- _Supplied data_
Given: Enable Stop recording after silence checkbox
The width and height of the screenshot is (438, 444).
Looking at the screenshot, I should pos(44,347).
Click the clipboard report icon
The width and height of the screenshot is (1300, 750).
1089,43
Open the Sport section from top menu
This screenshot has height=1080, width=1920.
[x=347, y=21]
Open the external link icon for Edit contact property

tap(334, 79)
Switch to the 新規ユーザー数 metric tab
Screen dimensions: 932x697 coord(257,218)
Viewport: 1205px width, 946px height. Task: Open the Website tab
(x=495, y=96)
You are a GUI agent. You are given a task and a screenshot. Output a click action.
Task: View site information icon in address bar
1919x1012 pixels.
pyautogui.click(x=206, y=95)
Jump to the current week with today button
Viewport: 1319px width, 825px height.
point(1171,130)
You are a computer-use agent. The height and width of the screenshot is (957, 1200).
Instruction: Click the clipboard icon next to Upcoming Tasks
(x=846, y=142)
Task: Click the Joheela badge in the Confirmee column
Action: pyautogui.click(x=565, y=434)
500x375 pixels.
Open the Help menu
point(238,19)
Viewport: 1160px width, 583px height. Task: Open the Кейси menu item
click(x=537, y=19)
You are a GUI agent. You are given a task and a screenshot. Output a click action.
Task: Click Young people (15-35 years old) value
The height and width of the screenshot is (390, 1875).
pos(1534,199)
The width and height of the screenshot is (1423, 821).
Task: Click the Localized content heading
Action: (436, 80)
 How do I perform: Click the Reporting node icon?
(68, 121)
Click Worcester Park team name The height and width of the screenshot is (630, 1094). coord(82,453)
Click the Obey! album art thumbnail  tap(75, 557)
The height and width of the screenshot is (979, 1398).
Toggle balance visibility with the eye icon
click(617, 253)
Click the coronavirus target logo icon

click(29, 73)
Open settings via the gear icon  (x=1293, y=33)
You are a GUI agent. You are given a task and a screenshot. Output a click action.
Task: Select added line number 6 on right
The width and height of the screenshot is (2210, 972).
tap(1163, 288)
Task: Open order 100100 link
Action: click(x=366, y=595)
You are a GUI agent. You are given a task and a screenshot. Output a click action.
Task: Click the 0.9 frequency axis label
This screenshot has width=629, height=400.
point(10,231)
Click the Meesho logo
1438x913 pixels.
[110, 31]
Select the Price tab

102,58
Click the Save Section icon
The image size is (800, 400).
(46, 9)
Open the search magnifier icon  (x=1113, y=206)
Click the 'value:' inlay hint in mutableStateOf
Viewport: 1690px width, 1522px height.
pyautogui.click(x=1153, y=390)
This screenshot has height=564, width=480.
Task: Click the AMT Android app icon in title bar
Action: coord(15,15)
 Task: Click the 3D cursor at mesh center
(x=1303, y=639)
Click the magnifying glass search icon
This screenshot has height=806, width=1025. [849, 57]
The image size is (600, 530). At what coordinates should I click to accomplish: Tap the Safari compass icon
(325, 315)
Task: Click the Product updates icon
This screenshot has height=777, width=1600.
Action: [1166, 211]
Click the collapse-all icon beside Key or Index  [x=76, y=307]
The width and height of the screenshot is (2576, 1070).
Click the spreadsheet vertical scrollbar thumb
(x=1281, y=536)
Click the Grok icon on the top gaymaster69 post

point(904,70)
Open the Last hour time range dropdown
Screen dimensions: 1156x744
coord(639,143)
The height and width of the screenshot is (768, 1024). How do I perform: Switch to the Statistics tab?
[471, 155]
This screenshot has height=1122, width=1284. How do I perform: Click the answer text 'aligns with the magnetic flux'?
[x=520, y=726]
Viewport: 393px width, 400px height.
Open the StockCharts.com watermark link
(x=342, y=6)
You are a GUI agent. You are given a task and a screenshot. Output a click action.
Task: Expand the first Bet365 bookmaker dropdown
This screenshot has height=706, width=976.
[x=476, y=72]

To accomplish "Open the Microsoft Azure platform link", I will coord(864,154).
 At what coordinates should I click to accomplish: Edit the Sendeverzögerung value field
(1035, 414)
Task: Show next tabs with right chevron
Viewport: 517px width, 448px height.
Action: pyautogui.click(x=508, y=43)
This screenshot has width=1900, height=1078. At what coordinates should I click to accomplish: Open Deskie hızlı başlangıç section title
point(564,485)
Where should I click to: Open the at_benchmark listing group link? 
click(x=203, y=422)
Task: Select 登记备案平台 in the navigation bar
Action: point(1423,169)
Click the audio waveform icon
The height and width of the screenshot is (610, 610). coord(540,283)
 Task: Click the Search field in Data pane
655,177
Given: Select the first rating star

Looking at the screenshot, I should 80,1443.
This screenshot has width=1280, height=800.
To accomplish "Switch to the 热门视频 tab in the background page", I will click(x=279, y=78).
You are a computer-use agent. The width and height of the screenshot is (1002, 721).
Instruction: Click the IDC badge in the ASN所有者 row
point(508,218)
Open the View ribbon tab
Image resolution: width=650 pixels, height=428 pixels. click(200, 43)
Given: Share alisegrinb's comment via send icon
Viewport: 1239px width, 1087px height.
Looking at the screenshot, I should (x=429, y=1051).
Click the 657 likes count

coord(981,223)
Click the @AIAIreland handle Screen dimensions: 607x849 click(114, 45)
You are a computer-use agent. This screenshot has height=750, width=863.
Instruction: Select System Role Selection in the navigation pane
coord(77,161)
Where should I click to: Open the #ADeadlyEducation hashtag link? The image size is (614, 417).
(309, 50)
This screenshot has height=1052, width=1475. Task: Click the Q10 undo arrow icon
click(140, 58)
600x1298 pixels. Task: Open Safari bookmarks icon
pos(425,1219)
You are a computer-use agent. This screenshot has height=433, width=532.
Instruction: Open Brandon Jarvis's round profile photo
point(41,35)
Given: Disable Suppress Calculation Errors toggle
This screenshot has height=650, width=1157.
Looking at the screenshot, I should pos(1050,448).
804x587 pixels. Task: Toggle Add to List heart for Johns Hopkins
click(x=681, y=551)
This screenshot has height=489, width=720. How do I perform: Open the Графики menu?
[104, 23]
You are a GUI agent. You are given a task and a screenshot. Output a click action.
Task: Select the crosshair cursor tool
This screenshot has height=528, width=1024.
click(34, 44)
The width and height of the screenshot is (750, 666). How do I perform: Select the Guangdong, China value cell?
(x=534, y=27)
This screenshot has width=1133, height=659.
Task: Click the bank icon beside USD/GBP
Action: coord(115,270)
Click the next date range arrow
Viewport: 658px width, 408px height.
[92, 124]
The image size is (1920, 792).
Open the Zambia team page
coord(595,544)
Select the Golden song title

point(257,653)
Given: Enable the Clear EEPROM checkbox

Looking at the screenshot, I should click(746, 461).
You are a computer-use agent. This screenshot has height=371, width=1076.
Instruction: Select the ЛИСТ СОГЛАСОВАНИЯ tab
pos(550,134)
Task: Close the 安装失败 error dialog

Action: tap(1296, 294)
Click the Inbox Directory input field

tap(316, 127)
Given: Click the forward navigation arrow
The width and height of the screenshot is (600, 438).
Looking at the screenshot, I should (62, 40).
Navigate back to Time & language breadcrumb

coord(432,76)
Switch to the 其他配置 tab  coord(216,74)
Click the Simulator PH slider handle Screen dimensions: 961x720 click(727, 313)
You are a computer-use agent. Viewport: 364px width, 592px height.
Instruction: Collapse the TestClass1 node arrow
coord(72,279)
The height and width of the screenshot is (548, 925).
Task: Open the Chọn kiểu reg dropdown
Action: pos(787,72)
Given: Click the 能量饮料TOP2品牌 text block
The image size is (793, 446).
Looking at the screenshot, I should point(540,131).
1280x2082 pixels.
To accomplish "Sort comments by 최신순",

- _What is being asked_
Write the listing out again, exactly as it reads.

- _Solution for this task_
Given: Enable Stop recording after silence checkbox
The width and height of the screenshot is (438, 444).
Looking at the screenshot, I should pos(44,347).
Click the clipboard report icon
The width and height of the screenshot is (1300, 750).
1089,43
Open the Sport section from top menu
This screenshot has height=1080, width=1920.
[x=347, y=21]
Open the external link icon for Edit contact property

tap(334, 79)
Switch to the 新規ユーザー数 metric tab
Screen dimensions: 932x697 coord(257,218)
Viewport: 1205px width, 946px height. Task: Open the Website tab
(x=495, y=96)
You are a GUI agent. You are given a task and a screenshot. Output a click action.
Task: View site information icon in address bar
1919x1012 pixels.
pyautogui.click(x=206, y=95)
Jump to the current week with today button
Viewport: 1319px width, 825px height.
point(1171,130)
You are a computer-use agent. The height and width of the screenshot is (957, 1200).
Instruction: Click the clipboard icon next to Upcoming Tasks
(x=846, y=142)
Task: Click the Joheela badge in the Confirmee column
Action: pyautogui.click(x=565, y=434)
500x375 pixels.
Open the Help menu
point(238,19)
Viewport: 1160px width, 583px height. Task: Open the Кейси menu item
click(x=537, y=19)
You are a GUI agent. You are given a task and a screenshot. Output a click action.
Task: Click Young people (15-35 years old) value
The height and width of the screenshot is (390, 1875).
pos(1534,199)
The width and height of the screenshot is (1423, 821).
Task: Click the Localized content heading
Action: (436, 80)
 How do I perform: Click the Reporting node icon?
(68, 121)
Click Worcester Park team name The height and width of the screenshot is (630, 1094). coord(82,453)
Click the Obey! album art thumbnail  tap(75, 557)
The height and width of the screenshot is (979, 1398).
Toggle balance visibility with the eye icon
click(617, 253)
Click the coronavirus target logo icon

click(29, 73)
Open settings via the gear icon  (x=1293, y=33)
You are a GUI agent. You are given a task and a screenshot. Output a click action.
Task: Select added line number 6 on right
The width and height of the screenshot is (2210, 972).
tap(1163, 288)
Task: Open order 100100 link
Action: click(x=366, y=595)
You are a GUI agent. You are given a task and a screenshot. Output a click action.
Task: Click the 0.9 frequency axis label
This screenshot has width=629, height=400.
point(10,231)
Click the Meesho logo
1438x913 pixels.
[110, 31]
Select the Price tab

102,58
Click the Save Section icon
The image size is (800, 400).
(46, 9)
Open the search magnifier icon  (x=1113, y=206)
Click the 'value:' inlay hint in mutableStateOf
Viewport: 1690px width, 1522px height.
pyautogui.click(x=1153, y=390)
This screenshot has height=564, width=480.
Task: Click the AMT Android app icon in title bar
Action: coord(15,15)
 Task: Click the 3D cursor at mesh center
(x=1303, y=639)
Click the magnifying glass search icon
This screenshot has height=806, width=1025. [849, 57]
The image size is (600, 530). At what coordinates should I click to accomplish: Tap the Safari compass icon
(325, 315)
Task: Click the Product updates icon
This screenshot has height=777, width=1600.
Action: [1166, 211]
Click the collapse-all icon beside Key or Index  [x=76, y=307]
The width and height of the screenshot is (2576, 1070).
Click the spreadsheet vertical scrollbar thumb
(x=1281, y=536)
Click the Grok icon on the top gaymaster69 post

point(904,70)
Open the Last hour time range dropdown
Screen dimensions: 1156x744
coord(639,143)
The height and width of the screenshot is (768, 1024). How do I perform: Switch to the Statistics tab?
[471, 155]
This screenshot has height=1122, width=1284. How do I perform: Click the answer text 'aligns with the magnetic flux'?
[x=520, y=726]
Viewport: 393px width, 400px height.
Open the StockCharts.com watermark link
(x=342, y=6)
You are a GUI agent. You are given a task and a screenshot. Output a click action.
Task: Expand the first Bet365 bookmaker dropdown
This screenshot has height=706, width=976.
[x=476, y=72]

To accomplish "Open the Microsoft Azure platform link", I will coord(864,154).
 At what coordinates should I click to accomplish: Edit the Sendeverzögerung value field
(1035, 414)
Task: Show next tabs with right chevron
Viewport: 517px width, 448px height.
Action: pyautogui.click(x=508, y=43)
This screenshot has width=1900, height=1078. At what coordinates should I click to accomplish: Open Deskie hızlı başlangıç section title
point(564,485)
Where should I click to: Open the at_benchmark listing group link? 
click(x=203, y=422)
Task: Select 登记备案平台 in the navigation bar
Action: point(1423,169)
Click the audio waveform icon
The height and width of the screenshot is (610, 610). coord(540,283)
 Task: Click the Search field in Data pane
655,177
Given: Select the first rating star

Looking at the screenshot, I should 80,1443.
This screenshot has width=1280, height=800.
To accomplish "Switch to the 热门视频 tab in the background page", I will click(x=279, y=78).
You are a computer-use agent. The width and height of the screenshot is (1002, 721).
Instruction: Click the IDC badge in the ASN所有者 row
point(508,218)
Open the View ribbon tab
Image resolution: width=650 pixels, height=428 pixels. click(200, 43)
Given: Share alisegrinb's comment via send icon
Viewport: 1239px width, 1087px height.
Looking at the screenshot, I should (x=429, y=1051).
Click the 657 likes count

coord(981,223)
Click the @AIAIreland handle Screen dimensions: 607x849 click(114, 45)
You are a computer-use agent. This screenshot has height=750, width=863.
Instruction: Select System Role Selection in the navigation pane
coord(77,161)
Where should I click to: Open the #ADeadlyEducation hashtag link? The image size is (614, 417).
(309, 50)
This screenshot has height=1052, width=1475. Task: Click the Q10 undo arrow icon
click(140, 58)
600x1298 pixels. Task: Open Safari bookmarks icon
pos(425,1219)
You are a computer-use agent. This screenshot has height=433, width=532.
Instruction: Open Brandon Jarvis's round profile photo
point(41,35)
Given: Disable Suppress Calculation Errors toggle
This screenshot has height=650, width=1157.
Looking at the screenshot, I should pos(1050,448).
804x587 pixels. Task: Toggle Add to List heart for Johns Hopkins
click(x=681, y=551)
This screenshot has height=489, width=720. How do I perform: Open the Графики menu?
[104, 23]
You are a GUI agent. You are given a task and a screenshot. Output a click action.
Task: Select the crosshair cursor tool
This screenshot has height=528, width=1024.
click(34, 44)
The width and height of the screenshot is (750, 666). How do I perform: Select the Guangdong, China value cell?
(x=534, y=27)
This screenshot has width=1133, height=659.
Task: Click the bank icon beside USD/GBP
Action: coord(115,270)
Click the next date range arrow
Viewport: 658px width, 408px height.
[92, 124]
The image size is (1920, 792).
Open the Zambia team page
coord(595,544)
Select the Golden song title

point(257,653)
Given: Enable the Clear EEPROM checkbox

Looking at the screenshot, I should click(746, 461).
You are a computer-use agent. This screenshot has height=371, width=1076.
Instruction: Select the ЛИСТ СОГЛАСОВАНИЯ tab
pos(550,134)
Task: Close the 安装失败 error dialog

Action: tap(1296, 294)
Click the Inbox Directory input field

tap(316, 127)
Given: Click the forward navigation arrow
The width and height of the screenshot is (600, 438).
Looking at the screenshot, I should (62, 40).
Navigate back to Time & language breadcrumb

coord(432,76)
Switch to the 其他配置 tab  coord(216,74)
Click the Simulator PH slider handle Screen dimensions: 961x720 click(727, 313)
You are a computer-use agent. Viewport: 364px width, 592px height.
Instruction: Collapse the TestClass1 node arrow
coord(72,279)
The height and width of the screenshot is (548, 925).
Task: Open the Chọn kiểu reg dropdown
Action: pos(787,72)
Given: Click the 能量饮料TOP2品牌 text block
The image size is (793, 446).
Looking at the screenshot, I should point(540,131).
1280x2082 pixels.
To accomplish "Sort comments by 최신순",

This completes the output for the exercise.